From Lecture 4, we learned that the posterior predictive can be estimated by taking our estimates for $\theta$ from the posterior distribution and plugging them in to the Likelihood function for $R$ (i.e. the Multinomial distribution). This will give us the posterior predictive distribution, which can then be averaged to estimate the predicted values of $\theta$.

In [5]:
# allocate space to hold the posterior predictive
N = 1_000 # number of times to sample
post_pred_loftus, post_pred_toysmith = np.ndarray((N, 5)), np.ndarray((N, 5))

# plug posterior into Likelihood to computer posterior predictive N times
for i, (theta_loftus, theta_toysmith) in enumerate(zip(post_loftus, post_toysmith)):
    post_pred_loftus[i] = np.random.multinomial(N_loftus, theta_loftus) / N_loftus
    post_pred_toysmith[i] = np.random.multinomial(N_toysmith, theta_toysmith) / N_toysmith
    
# average together posterior predictives
PPM_loftus = np.mean(post_pred_loftus, axis=0, keepdims=True).T
PPM_toysmith = np.mean(post_pred_toysmith, axis=0, keepdims=True).T
MLE_MAP_PM_PPM_data = np.c_[MLE_loftus, MAP_loftus, PM_loftus, PPM_loftus,
                            MLE_toysmith, MAP_toysmith, PM_toysmith, PPM_toysmith]

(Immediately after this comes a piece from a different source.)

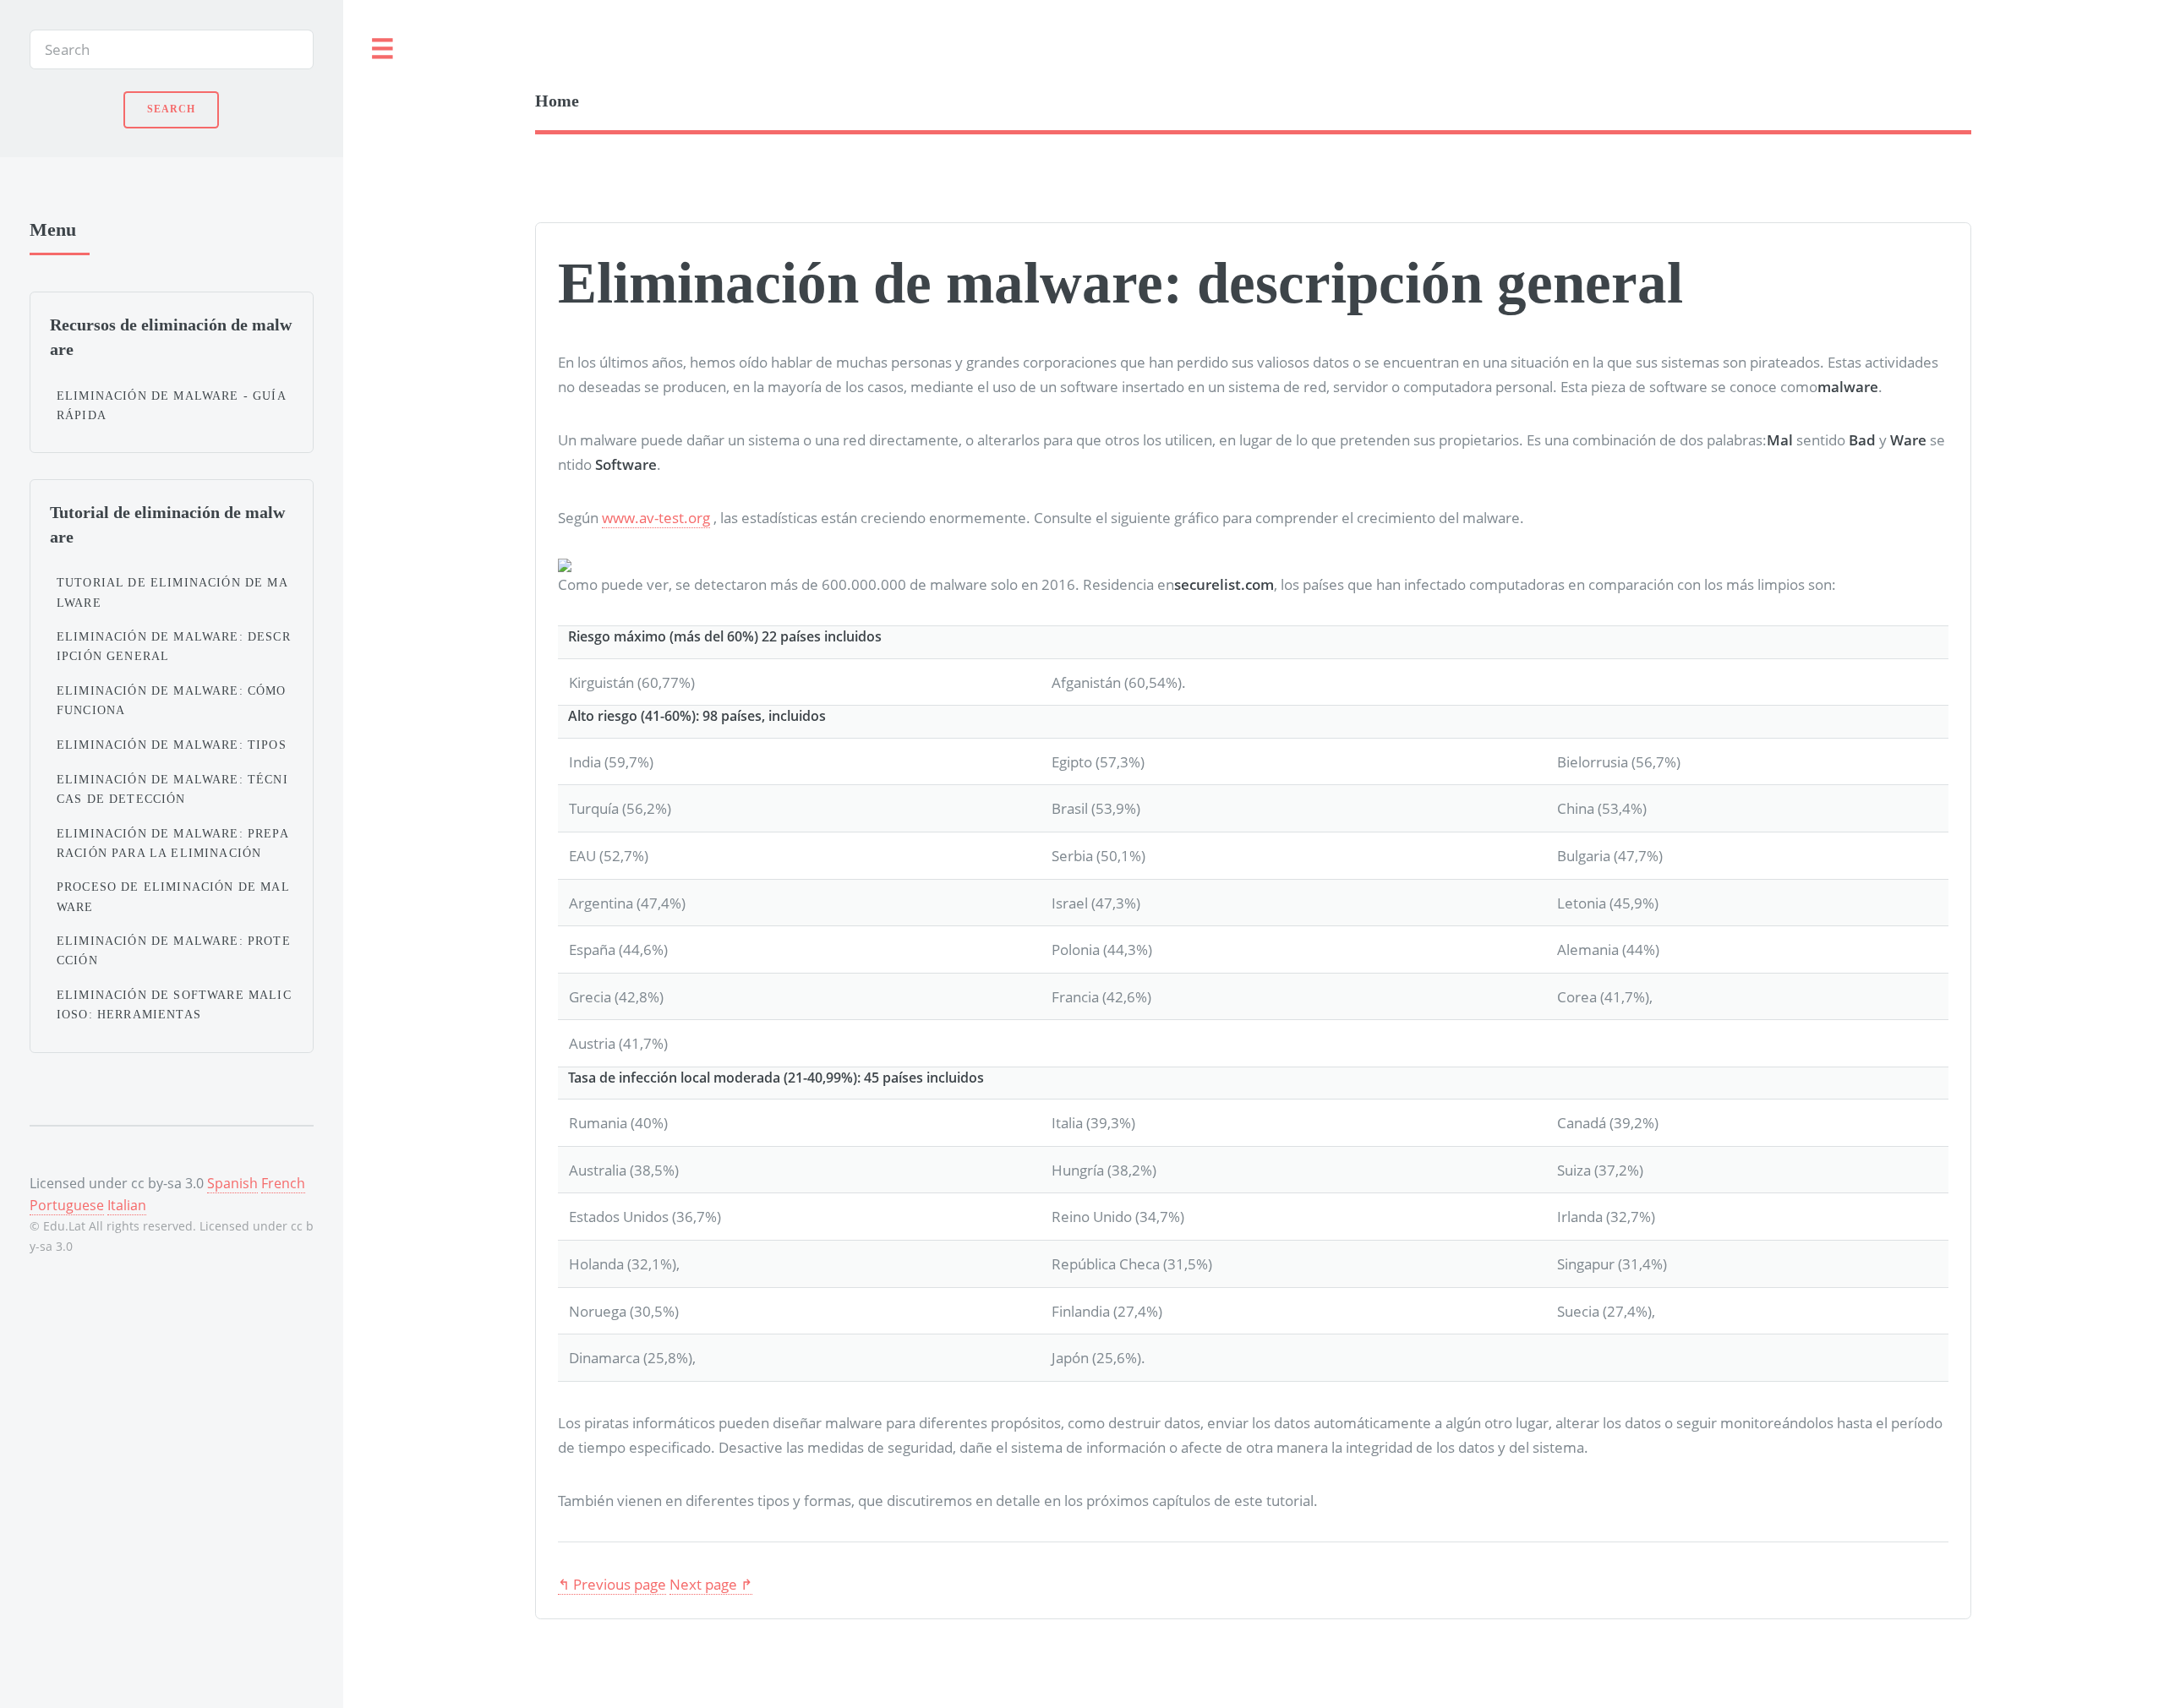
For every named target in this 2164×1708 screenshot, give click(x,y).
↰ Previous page (612, 1584)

colnames = ["MLE Loftus", "MAP Loftus", "PM Loftus", "PPM Loftus",
            "MLE Toysmith", "MAP Toysmith", "PM Toysmith", "PPM Toysmith"]
make_df(MLE_MAP_PM_PPM_data, colnames)

rating,MLE Loftus,MAP Loftus,PM Loftus,PPM Loftus,MLE Toysmith,MAP Toysmith,PM Toysmith,PPM Toysmith
1,0.06,0.01,0.07,0.07,0.14,0.1,0.14,0.14
2,0.04,0.01,0.04,0.04,0.08,0.05,0.08,0.08
3,0.06,0.01,0.06,0.06,0.07,0.04,0.07,0.07
4,0.17,0.08,0.17,0.17,0.11,0.07,0.11,0.11
5,0.67,0.54,0.66,0.66,0.6,0.52,0.6,0.6


The MLE, MAP, posterior mean (PM), and posterior predictive mean (PPM) are all shown above
for each company. The MLE, PM, and PPM for both products seem to be more similar to each other across all ratings than the MAP estimates.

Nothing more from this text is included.